Objectives:
[1] Reproduce the passage on Xior's property portfolio between "Since Xior's IPO" and "at 31 December 2024.", inclusive, changing "Fair Value" to "market value".
[2] According to the passage on Xior's property portfolio, when was the second phase of the Basecamp transaction implemented?

Since Xior's IPO in December 2015, the Fair Value of its property portfolio has increased from 196 MEUR to 3,314 MEUR as of 31 December 2024. This growth since the IPO is almost exclusively due to capex and takeover transactions (including acquisitions of real estate), as detailed in the overview included in sections 10.9.17 and 10.9.29 of the consolidated financial statements as at 31 December 2024.

Xior also carried out a very substantial takeover transaction in 2022 with the acquisition of Basecamp (with regard to a real estate portfolio of 671 MEUR as at 31 December 2022). This transaction also related (in the second phase of this transaction, implemented in April 2024) to a number of operational companies, together with the operational teams working in these companies and running this portfolio. In addition to the above risks, a takeover and integration of such a size also involves an important process of organisational change in order to integrate the acquired organisation into the existing Xior organisation and to make the employees involved part of the entire organisation as soon as possible. This entails risks in terms of retaining and attracting motivated employees, transferring and retaining operational knowledge, integrating processes and ensuring the continuity of the Company's operations and reporting. If this process is not or insufficiently controlled, it may, even after implementing this operation, lead to loss of operational efficiency, inadequate follow-up of operational and financial risks, delay in carrying out the necessary steps related to maintenance, repairs and customer service.

Data excerpt:
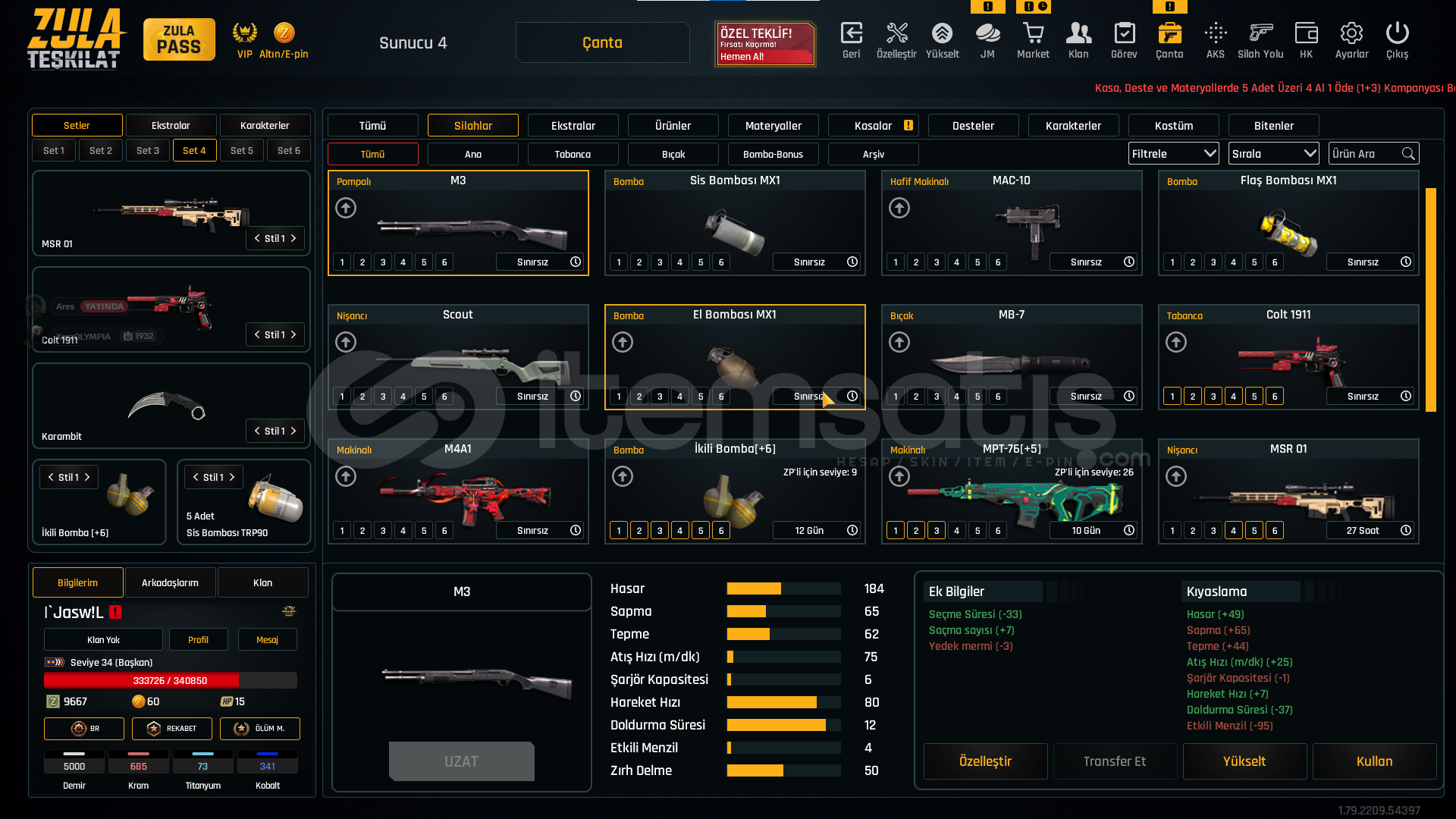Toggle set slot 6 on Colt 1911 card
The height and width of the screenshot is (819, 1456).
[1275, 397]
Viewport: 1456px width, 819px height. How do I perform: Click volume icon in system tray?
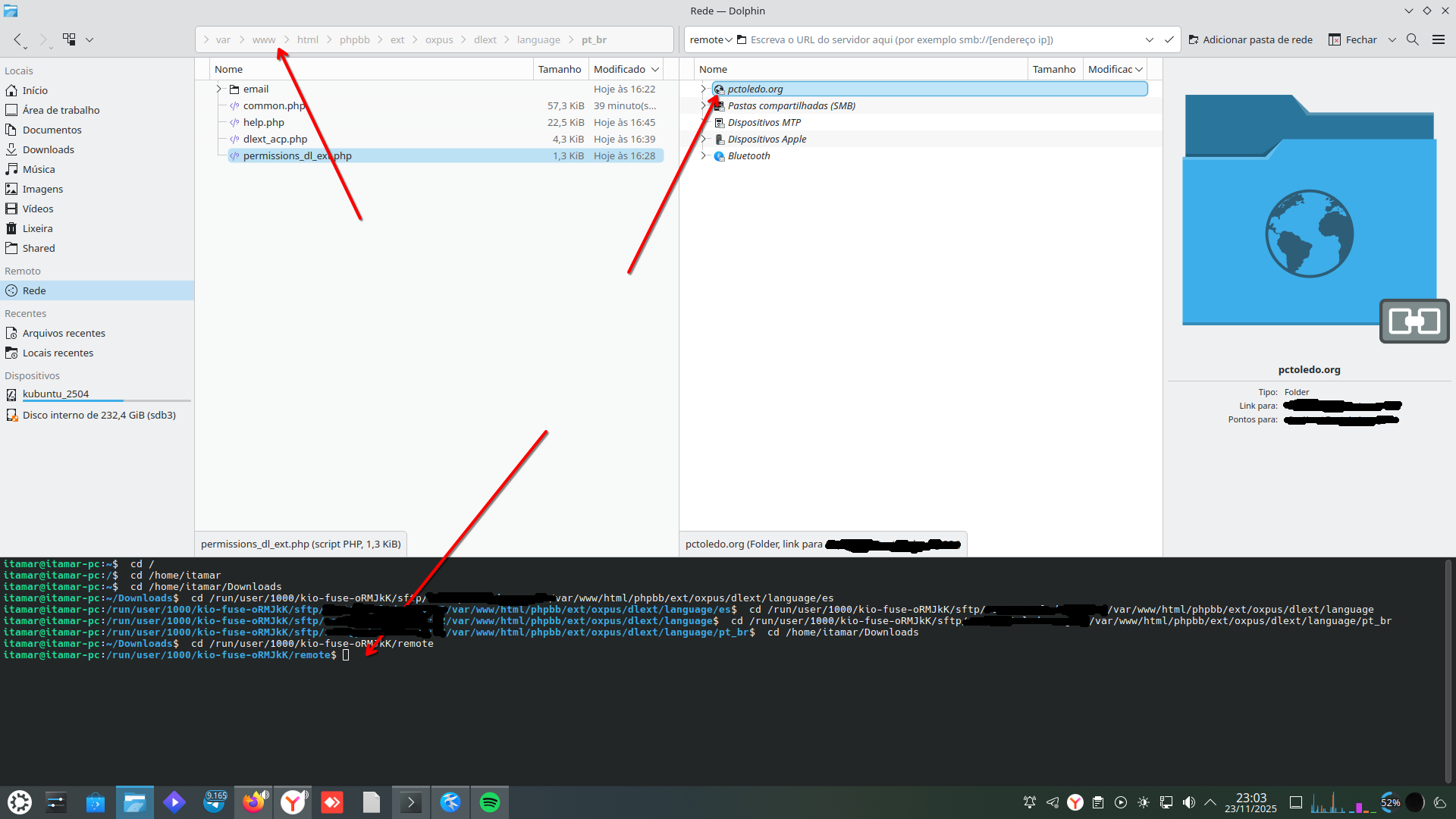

Answer list:
[1]
Since Xior's IPO in December 2015, the market value of its property portfolio has increased from 196 MEUR to 3,314 MEUR as of 31 December 2024. This growth since the IPO is almost exclusively due to capex and takeover transactions (including acquisitions of real estate), as detailed in the overview included in sections 10.9.17 and 10.9.29 of the consolidated financial statements as at 31 December 2024.

[2] April 2024